• [Исходный текст]

Аполлинария глубоко страдала от лжи и того неизбежно потребительского отношения к “своему предмету”, которым мечено сладострастие. Вот ее знаменитое письмо к Достоевскому: “Ты просишь не писать, что я краснею за свою любовь к тебе. Мало того, что не буду писать, могу уверить тебя, что никогда не писала и не думала писать, за любовь свою никогда не краснела: она была красива, даже грандиозна. Я могла тебе писать, что краснела за наши прежние отношения. Но в этом не должно быть для тебя нового, ибо я этого никогда не скрывала и сколько раз хотела прервать их до моего отъезда за границу...

• [Раздел данных]
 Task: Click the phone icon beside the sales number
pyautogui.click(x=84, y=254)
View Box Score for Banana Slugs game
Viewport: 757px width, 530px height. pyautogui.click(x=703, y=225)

• [Что нужно сделать] Продолжите текст об Аполлинарии и её письме к Достоевскому, начав сразу после последнего приведённого в нём предложения. Строки здесь не понадобятся.

• [Ответ к заданию]
Что ты никогда не мог этого понять, мне теперь ясно: они для тебя были приличны. Ты вел себя, как человек серьезный, занятой, по-своему понимал свои обязанности и не забывал и наслаждаться, напротив, даже, может быть, необходимым считал наслаждаться, на том основании, что какой-то великий доктор или философ утверждал, что нужно пьяным напиться раз в месяц”[10].
Как мы знаем из “Дневника” Аполлинарии, Достоевский, которому она отказала в ответ на его предложение “руки и сердца”, сказал ей: “Ты не можешь мне простить, что раз отдалась, и мстишь за это; это женская черта”[11]. Потом он понял, за что “мстила” она, когда описывал отношения Настасьи Филипповны и Тоцкого, который был очень удивлен, обнаружив, что “Настасья Филипповна в состоянии была самое себя погубить, безвозвратно и безобразно, Сибирью и каторгой, лишь бы надругаться над человеком, к которому она питала такое бесчеловечное отвращение” (8, 38).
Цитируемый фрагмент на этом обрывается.